**Exercise**
Locate every line of the material that contains the word "heading" and copy each of those lines in full.
□ □ □
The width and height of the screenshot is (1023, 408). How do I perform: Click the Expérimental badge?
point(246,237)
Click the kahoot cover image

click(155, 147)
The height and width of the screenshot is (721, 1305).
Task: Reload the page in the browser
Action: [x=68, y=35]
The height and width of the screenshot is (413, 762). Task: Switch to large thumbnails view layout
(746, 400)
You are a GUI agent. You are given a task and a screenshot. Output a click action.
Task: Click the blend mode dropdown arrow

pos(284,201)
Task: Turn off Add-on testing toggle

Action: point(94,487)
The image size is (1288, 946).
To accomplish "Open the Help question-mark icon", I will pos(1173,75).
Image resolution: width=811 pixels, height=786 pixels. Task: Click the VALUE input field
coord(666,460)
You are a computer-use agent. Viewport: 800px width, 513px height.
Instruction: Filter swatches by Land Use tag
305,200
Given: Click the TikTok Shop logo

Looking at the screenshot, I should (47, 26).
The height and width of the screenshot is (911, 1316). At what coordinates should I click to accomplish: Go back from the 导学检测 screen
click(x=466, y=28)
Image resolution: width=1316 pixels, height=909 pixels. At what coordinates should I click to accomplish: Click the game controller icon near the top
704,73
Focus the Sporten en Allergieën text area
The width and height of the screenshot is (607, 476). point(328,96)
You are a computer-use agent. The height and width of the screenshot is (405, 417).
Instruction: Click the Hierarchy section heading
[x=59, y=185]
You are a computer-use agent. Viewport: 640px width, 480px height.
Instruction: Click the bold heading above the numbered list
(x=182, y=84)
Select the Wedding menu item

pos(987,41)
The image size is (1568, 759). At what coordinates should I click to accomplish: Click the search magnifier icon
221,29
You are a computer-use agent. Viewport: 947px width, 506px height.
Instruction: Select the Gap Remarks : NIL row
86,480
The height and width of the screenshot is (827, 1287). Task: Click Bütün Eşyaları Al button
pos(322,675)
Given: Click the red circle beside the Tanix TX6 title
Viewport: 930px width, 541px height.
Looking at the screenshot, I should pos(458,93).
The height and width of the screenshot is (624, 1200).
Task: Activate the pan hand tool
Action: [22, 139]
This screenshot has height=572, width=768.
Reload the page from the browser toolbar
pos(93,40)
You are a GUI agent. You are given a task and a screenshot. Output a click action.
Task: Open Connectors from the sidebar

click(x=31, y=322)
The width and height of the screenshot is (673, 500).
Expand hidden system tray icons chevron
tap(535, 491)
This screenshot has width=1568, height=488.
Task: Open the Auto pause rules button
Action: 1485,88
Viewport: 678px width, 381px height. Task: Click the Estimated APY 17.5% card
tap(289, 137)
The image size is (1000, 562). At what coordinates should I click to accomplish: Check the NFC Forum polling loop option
□ □ □
**Task output**
Instruction: Click the Hierarchy section heading
Instruction: Click the bold heading above the numbered list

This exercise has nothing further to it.